You were arguing above that the difference between your and Eliezer’s views makes much more than a 2x difference;
I was arguing that EV estimates have more than a 2x difference; I think this is pretty irrelevant to the deference model you’re suggesting (which I didn’t know you were suggesting at the time).
do you now agree that, on my account of deference, a big change in the deference-weight you assign to Eliezer plausibly leads to a much smaller change in your policy from the perspective of other worldviews, because the Eliezer-worldview trades off influence over most parts of the policy for influence over the parts that the Eliezer-worldview thinks are crucial and other policies don’t?

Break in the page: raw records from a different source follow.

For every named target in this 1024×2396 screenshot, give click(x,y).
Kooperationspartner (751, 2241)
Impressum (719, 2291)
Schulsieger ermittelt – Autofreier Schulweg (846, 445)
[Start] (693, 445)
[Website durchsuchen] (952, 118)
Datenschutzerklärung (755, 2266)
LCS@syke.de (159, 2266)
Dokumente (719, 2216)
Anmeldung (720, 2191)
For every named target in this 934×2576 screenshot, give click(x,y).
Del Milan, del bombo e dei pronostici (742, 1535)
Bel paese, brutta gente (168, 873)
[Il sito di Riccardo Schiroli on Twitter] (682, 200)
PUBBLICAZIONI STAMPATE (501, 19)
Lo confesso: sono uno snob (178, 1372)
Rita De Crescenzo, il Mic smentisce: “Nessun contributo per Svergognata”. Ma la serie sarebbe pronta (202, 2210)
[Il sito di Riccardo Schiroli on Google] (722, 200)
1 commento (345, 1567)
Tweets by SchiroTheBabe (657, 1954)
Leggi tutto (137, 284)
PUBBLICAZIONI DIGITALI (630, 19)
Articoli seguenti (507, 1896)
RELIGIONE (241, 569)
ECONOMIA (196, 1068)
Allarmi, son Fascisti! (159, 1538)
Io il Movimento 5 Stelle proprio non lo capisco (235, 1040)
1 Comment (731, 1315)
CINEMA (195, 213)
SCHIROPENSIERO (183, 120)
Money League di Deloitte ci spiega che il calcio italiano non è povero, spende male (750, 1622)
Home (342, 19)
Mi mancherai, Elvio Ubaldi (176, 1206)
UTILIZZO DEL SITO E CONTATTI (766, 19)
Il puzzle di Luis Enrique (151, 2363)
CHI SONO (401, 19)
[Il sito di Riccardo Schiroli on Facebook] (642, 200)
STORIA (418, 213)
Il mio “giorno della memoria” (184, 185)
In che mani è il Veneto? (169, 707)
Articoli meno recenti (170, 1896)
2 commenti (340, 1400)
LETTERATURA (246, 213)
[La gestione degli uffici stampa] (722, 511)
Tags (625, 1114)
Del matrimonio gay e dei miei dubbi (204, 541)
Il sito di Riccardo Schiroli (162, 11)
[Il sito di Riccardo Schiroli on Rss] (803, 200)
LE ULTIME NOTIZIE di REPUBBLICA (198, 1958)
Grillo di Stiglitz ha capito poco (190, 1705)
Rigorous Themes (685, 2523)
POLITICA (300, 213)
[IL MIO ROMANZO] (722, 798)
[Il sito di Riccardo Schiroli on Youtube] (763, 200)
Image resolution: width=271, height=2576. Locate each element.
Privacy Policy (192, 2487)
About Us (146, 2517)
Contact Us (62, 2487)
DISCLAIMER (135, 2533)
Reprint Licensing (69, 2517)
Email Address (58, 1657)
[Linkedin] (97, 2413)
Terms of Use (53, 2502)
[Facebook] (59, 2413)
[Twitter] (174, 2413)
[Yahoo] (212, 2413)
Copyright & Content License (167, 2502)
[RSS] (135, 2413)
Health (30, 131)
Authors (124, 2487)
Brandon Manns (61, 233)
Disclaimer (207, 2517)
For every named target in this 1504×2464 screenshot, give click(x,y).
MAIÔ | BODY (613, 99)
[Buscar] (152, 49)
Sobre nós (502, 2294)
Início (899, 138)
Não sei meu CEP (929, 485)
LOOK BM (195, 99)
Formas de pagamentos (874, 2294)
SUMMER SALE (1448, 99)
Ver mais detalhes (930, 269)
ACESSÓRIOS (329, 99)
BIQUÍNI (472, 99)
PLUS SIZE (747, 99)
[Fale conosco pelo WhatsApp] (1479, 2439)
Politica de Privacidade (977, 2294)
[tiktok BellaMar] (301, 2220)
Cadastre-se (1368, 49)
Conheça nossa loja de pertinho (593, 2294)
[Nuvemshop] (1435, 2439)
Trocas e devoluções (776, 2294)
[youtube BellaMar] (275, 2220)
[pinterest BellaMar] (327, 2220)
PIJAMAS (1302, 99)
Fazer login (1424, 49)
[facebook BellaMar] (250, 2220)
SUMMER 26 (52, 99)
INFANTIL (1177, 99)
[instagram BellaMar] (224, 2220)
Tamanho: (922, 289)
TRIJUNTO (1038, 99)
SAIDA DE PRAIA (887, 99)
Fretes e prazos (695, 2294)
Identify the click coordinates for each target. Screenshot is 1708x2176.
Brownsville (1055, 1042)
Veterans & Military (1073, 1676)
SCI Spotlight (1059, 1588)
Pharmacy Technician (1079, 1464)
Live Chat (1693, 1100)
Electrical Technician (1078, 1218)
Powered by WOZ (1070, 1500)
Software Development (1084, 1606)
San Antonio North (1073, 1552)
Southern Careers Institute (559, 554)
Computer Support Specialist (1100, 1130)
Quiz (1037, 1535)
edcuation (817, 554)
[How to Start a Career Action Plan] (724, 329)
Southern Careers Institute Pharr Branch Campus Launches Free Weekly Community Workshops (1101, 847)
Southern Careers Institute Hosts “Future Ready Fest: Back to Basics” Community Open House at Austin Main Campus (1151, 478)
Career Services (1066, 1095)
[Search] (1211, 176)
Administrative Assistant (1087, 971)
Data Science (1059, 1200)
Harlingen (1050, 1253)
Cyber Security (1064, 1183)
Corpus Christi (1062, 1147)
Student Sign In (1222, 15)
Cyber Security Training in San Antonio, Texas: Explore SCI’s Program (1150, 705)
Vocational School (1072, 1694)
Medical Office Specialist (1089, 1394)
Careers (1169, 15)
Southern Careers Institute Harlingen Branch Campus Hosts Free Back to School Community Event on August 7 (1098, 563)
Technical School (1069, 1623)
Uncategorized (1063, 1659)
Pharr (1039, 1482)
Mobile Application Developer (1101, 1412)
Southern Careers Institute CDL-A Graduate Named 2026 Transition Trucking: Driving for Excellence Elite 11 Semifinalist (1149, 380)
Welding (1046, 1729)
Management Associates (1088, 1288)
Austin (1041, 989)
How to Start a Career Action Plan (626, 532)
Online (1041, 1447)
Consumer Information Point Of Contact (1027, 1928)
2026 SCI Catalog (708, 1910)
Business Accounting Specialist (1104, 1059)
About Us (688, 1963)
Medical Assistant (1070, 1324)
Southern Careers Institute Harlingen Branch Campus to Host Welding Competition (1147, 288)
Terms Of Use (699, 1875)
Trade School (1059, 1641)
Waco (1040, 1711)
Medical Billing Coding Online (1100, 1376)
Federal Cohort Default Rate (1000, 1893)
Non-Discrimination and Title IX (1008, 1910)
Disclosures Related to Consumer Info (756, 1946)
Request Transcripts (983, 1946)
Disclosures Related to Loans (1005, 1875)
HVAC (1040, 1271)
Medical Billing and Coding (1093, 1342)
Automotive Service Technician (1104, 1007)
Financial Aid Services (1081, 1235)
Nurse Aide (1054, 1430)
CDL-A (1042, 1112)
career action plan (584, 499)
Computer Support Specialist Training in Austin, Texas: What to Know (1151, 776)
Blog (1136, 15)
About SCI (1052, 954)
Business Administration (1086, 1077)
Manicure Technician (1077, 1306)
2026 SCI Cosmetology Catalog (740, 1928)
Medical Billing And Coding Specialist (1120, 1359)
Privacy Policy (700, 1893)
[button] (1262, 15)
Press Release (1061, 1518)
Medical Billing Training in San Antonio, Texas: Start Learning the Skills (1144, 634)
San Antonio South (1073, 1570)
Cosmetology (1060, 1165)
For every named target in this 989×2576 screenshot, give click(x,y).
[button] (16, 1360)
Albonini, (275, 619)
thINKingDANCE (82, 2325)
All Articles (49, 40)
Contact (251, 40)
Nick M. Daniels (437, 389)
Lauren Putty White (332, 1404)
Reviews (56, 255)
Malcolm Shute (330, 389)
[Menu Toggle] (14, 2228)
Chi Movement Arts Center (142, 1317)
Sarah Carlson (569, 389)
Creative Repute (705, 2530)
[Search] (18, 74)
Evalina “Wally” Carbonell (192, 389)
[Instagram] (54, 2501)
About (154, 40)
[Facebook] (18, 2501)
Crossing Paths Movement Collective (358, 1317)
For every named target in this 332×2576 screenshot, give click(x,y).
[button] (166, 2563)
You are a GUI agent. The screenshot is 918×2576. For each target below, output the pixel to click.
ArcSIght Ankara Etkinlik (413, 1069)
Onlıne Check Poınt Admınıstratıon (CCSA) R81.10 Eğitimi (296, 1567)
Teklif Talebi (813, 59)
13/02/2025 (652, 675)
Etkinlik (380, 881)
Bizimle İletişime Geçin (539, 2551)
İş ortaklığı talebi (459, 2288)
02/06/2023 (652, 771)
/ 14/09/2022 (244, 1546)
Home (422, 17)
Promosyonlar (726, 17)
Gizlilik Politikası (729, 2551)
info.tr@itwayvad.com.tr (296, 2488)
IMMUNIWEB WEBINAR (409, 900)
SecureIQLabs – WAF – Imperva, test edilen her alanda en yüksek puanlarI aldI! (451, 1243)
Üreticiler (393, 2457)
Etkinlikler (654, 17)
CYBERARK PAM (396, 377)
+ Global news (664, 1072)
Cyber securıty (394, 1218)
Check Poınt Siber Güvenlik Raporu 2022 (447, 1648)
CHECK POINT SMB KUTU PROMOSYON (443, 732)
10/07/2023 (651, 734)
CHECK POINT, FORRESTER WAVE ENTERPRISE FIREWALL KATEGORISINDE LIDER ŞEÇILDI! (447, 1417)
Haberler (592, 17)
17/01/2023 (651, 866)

No, I don’t agree with that. It seems like all the worldviews are going to want resources (money / time) and access to that is ~zero-sum. (All the worldviews want “get more resources” so I’m assuming you’re already doing that as much as possible.) The bargaining helps you avoid wasting resources on counterproductive fighting between worldviews, it doesn’t change the amount of resources each worldview gets to spend.
Going from allocating 10% of your resources to 20% of your resources to a worldview seems like a big change. It’s a big difference if you start with twice as much money / time as you otherwise would have, unless there just happens to be a sharp drop in marginal utility of resources between those two points for some reason.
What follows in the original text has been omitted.